START Material supplied

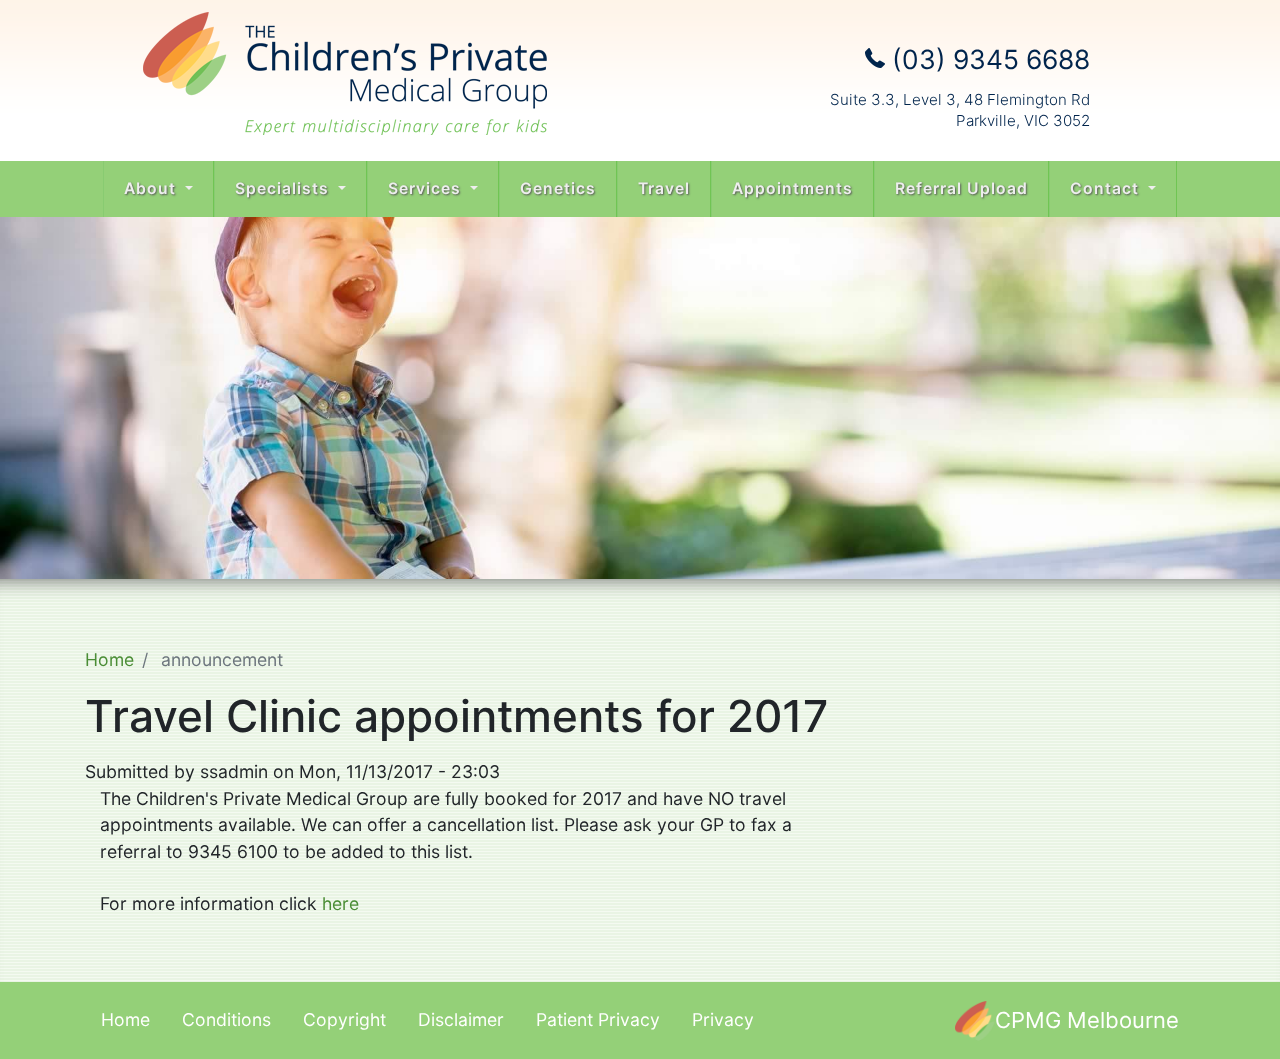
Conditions (226, 1019)
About (152, 188)
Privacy (723, 1019)
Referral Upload (961, 188)
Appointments (792, 188)
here (340, 903)
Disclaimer (461, 1019)
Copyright (344, 1019)
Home (109, 659)
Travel (664, 188)
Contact (1107, 188)
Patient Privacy (598, 1019)
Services (427, 188)
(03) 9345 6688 (987, 59)
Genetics (558, 188)
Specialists (284, 188)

END Material supplied

• **Exercise aim**
Print out the entries above word for word from the first line to the line containing "Patient Privacy (598, 1019)", both included, omitting the pictures.

• **Response to the exercise**
Conditions (226, 1019)
About (152, 188)
Privacy (723, 1019)
Referral Upload (961, 188)
Appointments (792, 188)
here (340, 903)
Disclaimer (461, 1019)
Copyright (344, 1019)
Home (109, 659)
Travel (664, 188)
Contact (1107, 188)
Patient Privacy (598, 1019)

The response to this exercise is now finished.